== Material for this task ==

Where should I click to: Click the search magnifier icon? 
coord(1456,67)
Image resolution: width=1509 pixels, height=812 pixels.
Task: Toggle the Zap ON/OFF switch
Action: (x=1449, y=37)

===

All of the entries above must be output word for word.

Where should I click to: Click the search magnifier icon? 
coord(1456,67)
Image resolution: width=1509 pixels, height=812 pixels.
Task: Toggle the Zap ON/OFF switch
Action: (x=1449, y=37)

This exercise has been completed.